### Problem statement
Please find the line that holds "Task: Open the Email Notifications tab" below and reproduce it, along with every line after it through the end, exactly and without pictures.

Records contained in a dataset
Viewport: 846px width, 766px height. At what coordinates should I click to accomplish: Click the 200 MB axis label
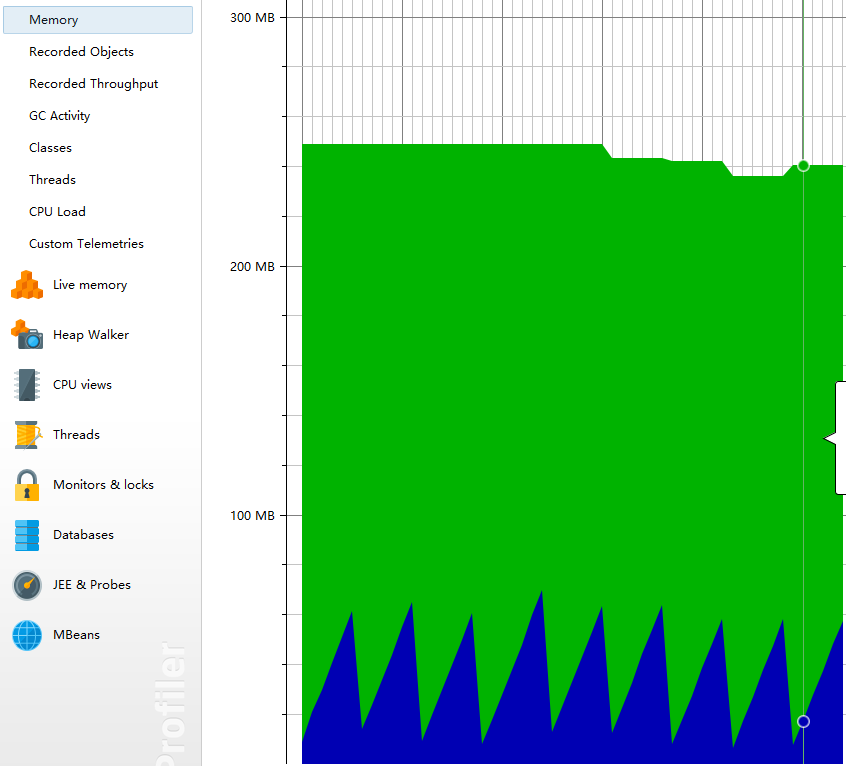253,266
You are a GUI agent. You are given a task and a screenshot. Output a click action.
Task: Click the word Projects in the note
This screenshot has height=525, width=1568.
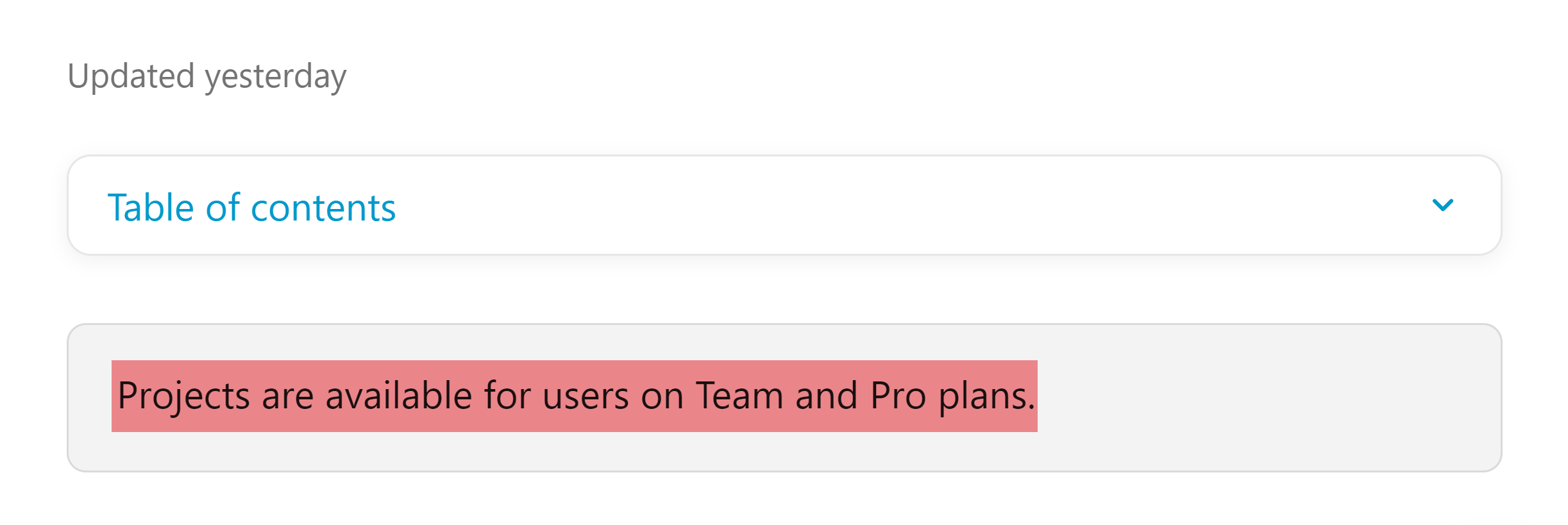[x=183, y=397]
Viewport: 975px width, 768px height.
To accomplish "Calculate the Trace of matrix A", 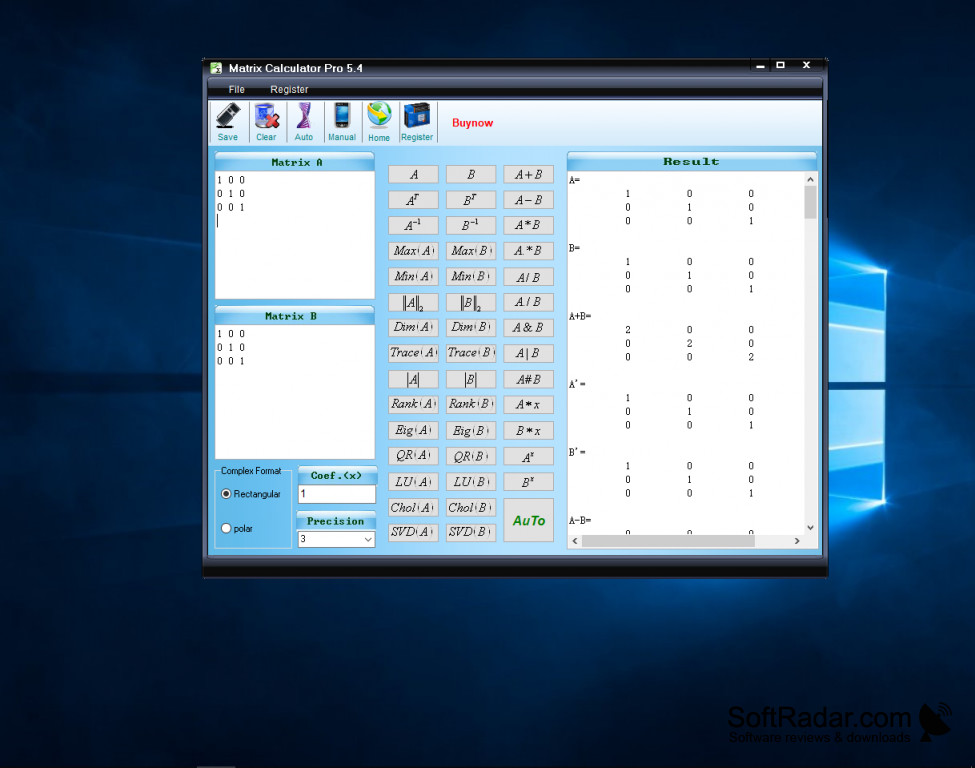I will point(413,353).
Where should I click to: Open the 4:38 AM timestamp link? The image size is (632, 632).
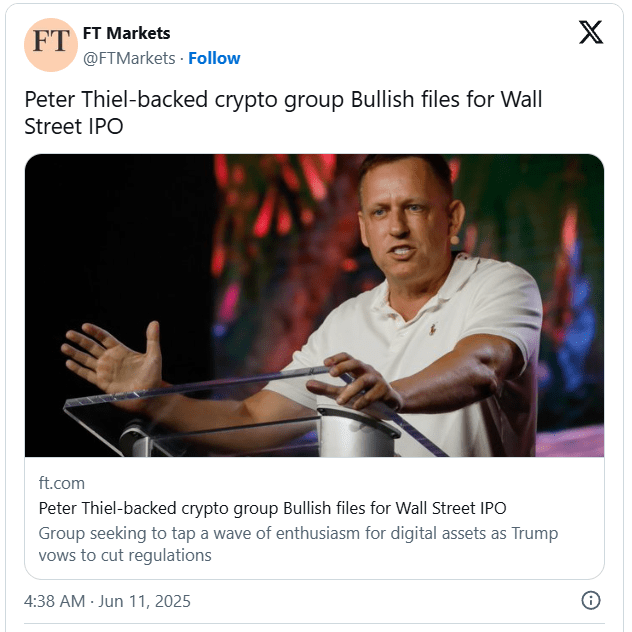[x=57, y=601]
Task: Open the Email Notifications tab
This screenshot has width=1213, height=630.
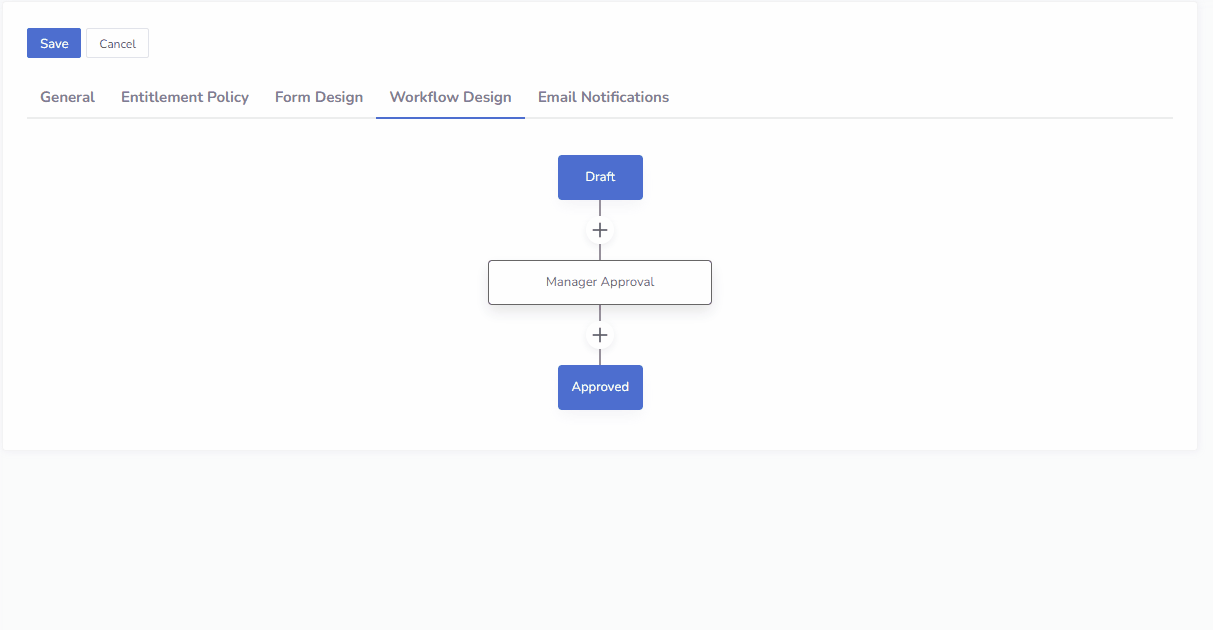Action: (603, 96)
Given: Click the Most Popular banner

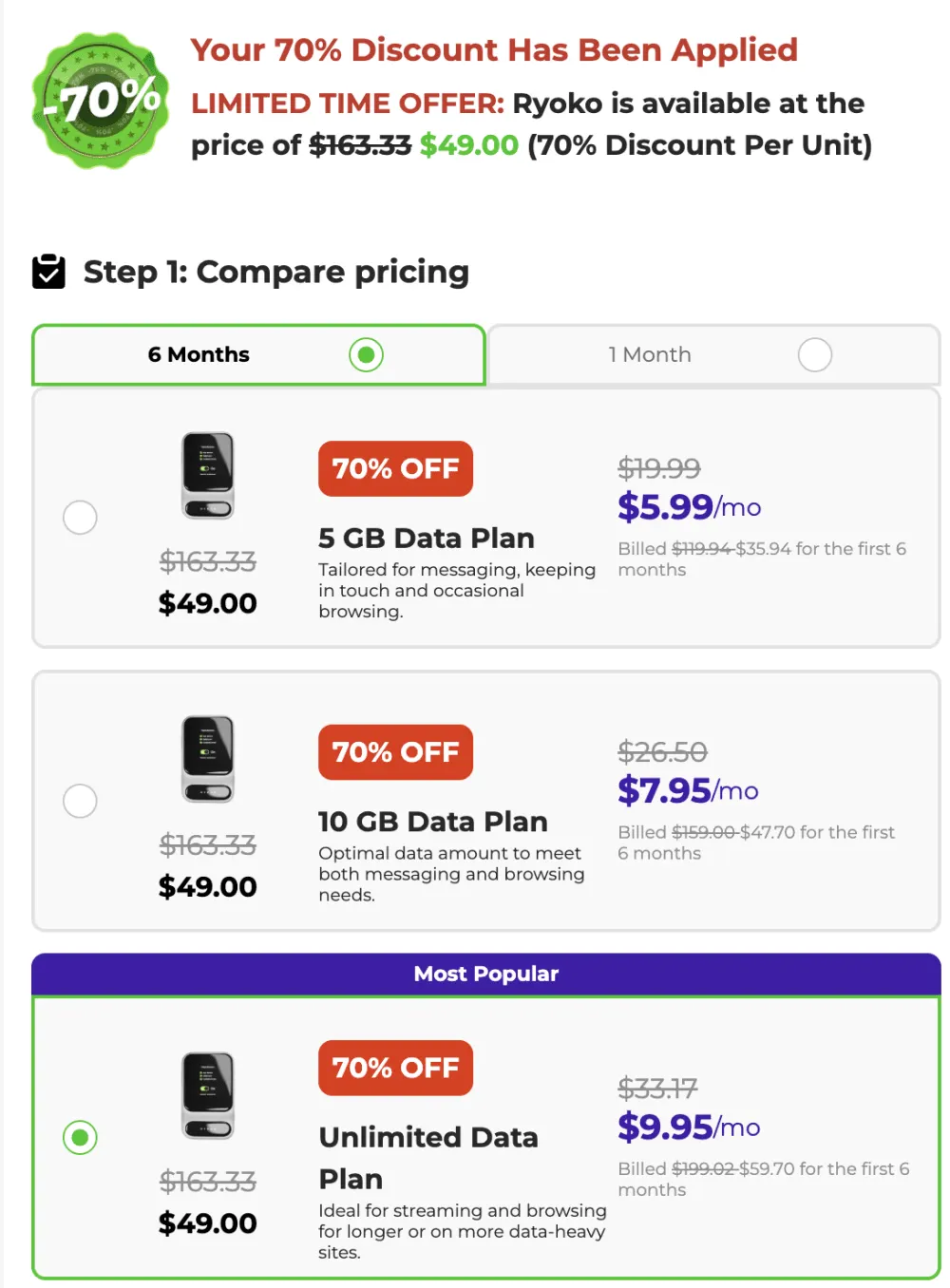Looking at the screenshot, I should click(485, 973).
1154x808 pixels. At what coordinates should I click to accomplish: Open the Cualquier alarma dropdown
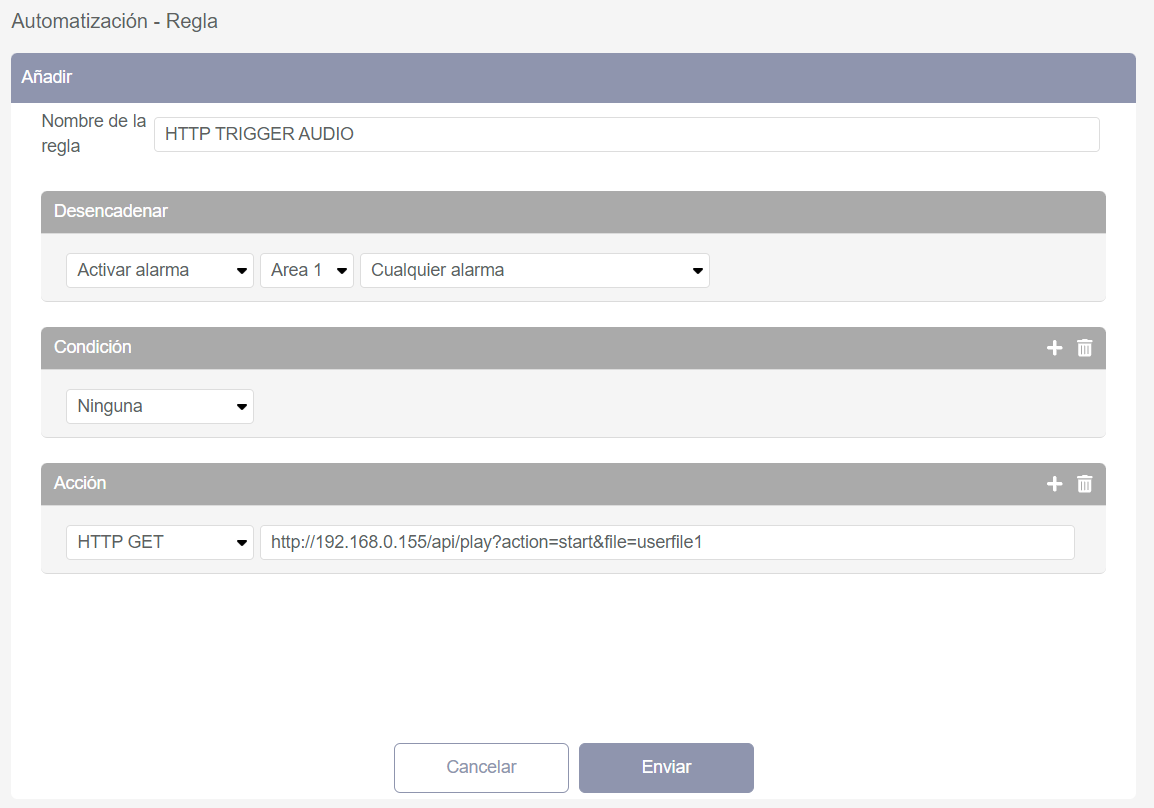click(534, 270)
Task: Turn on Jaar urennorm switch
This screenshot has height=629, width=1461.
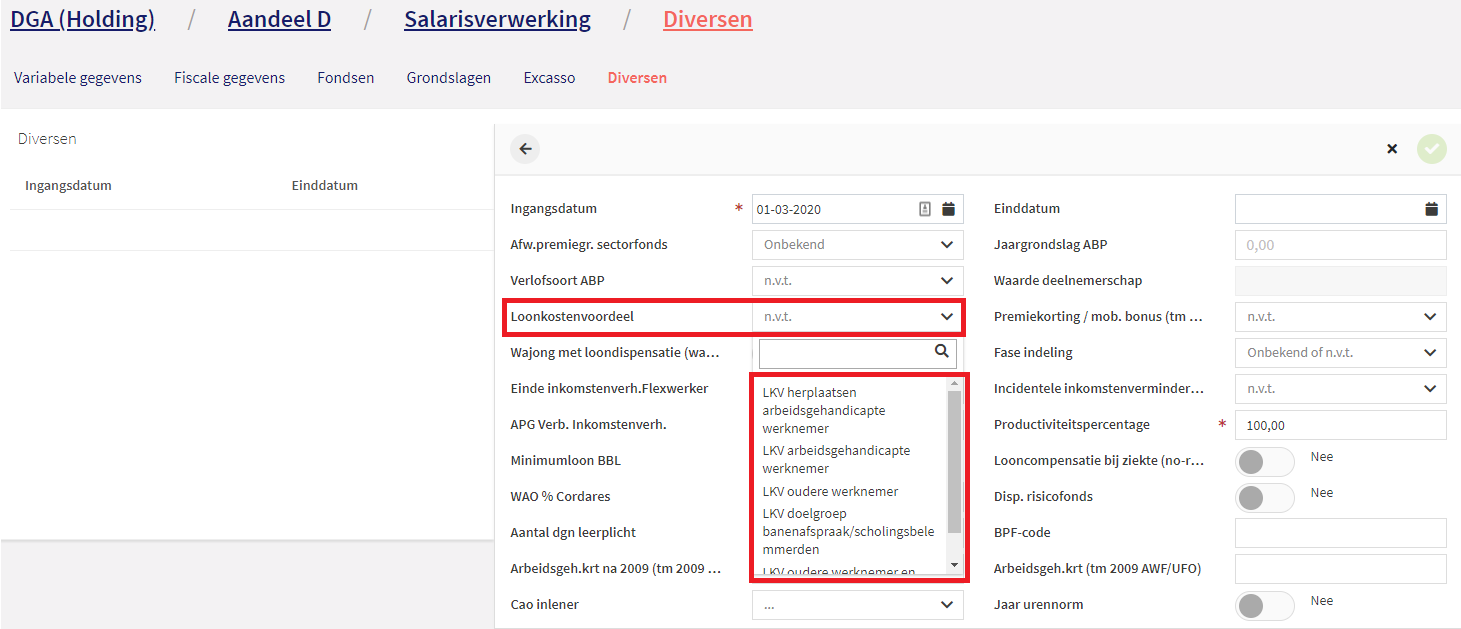Action: click(x=1265, y=605)
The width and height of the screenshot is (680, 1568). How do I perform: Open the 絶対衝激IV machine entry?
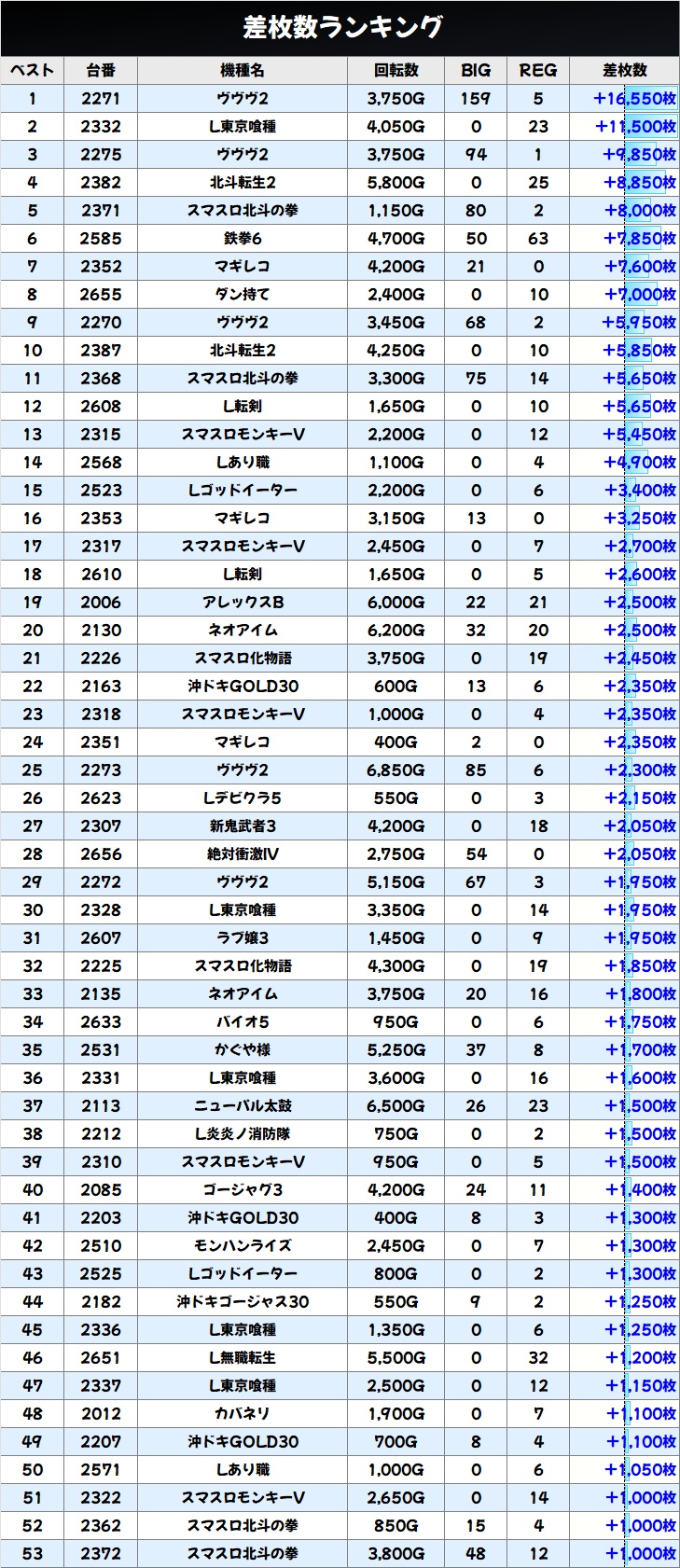point(243,854)
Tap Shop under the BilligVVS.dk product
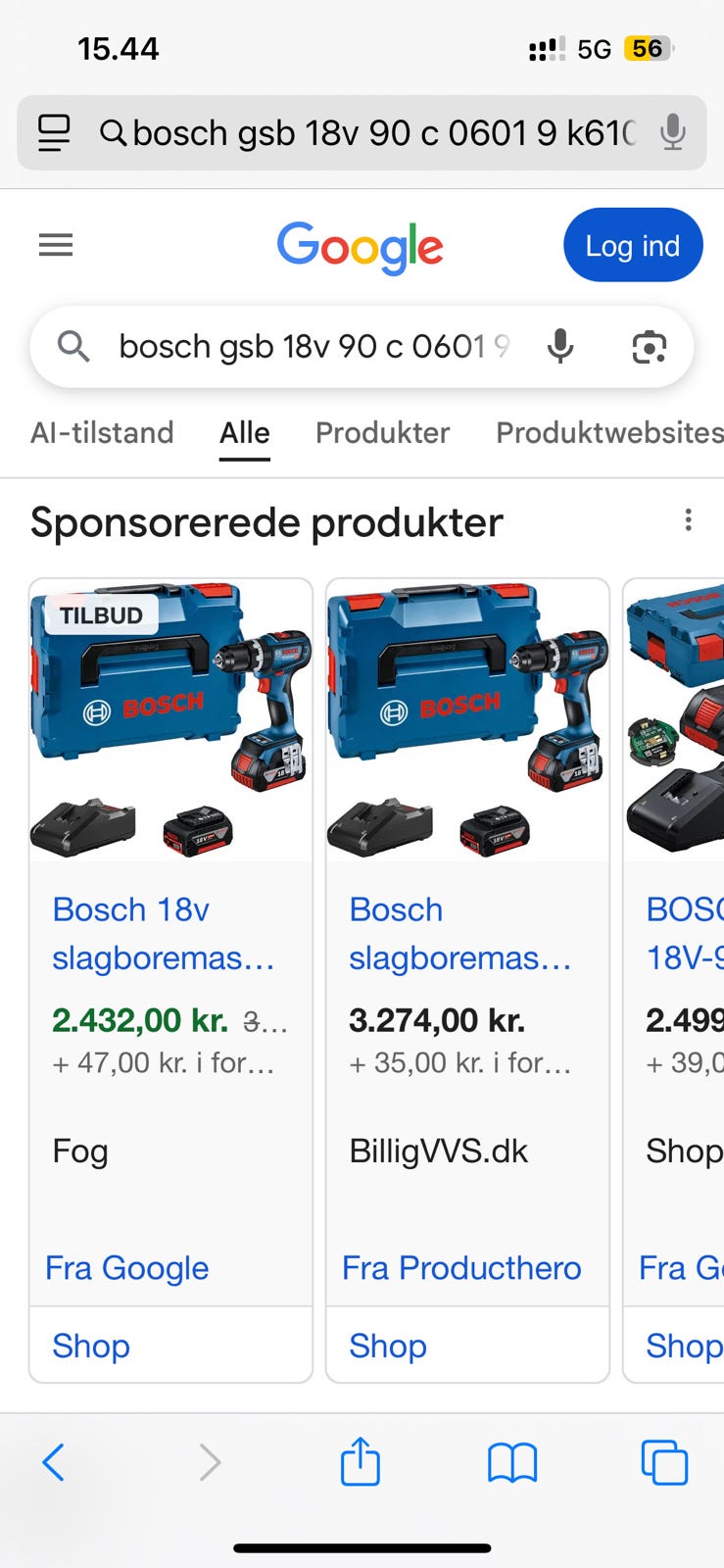The width and height of the screenshot is (724, 1568). [388, 1346]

### Task output
Task: Open the Email Notifications tab
This screenshot has width=1213, height=630.
Action: (603, 96)
Given: Click the Most Popular banner

Looking at the screenshot, I should click(485, 973).
1154x808 pixels. At what coordinates should I click to accomplish: Open the Cualquier alarma dropdown
click(534, 270)
Task: Turn on Jaar urennorm switch
This screenshot has height=629, width=1461.
Action: click(x=1265, y=605)
The width and height of the screenshot is (680, 1568). How do I perform: Open the 絶対衝激IV machine entry?
point(243,854)
Tap Shop under the BilligVVS.dk product
The width and height of the screenshot is (724, 1568). [388, 1346]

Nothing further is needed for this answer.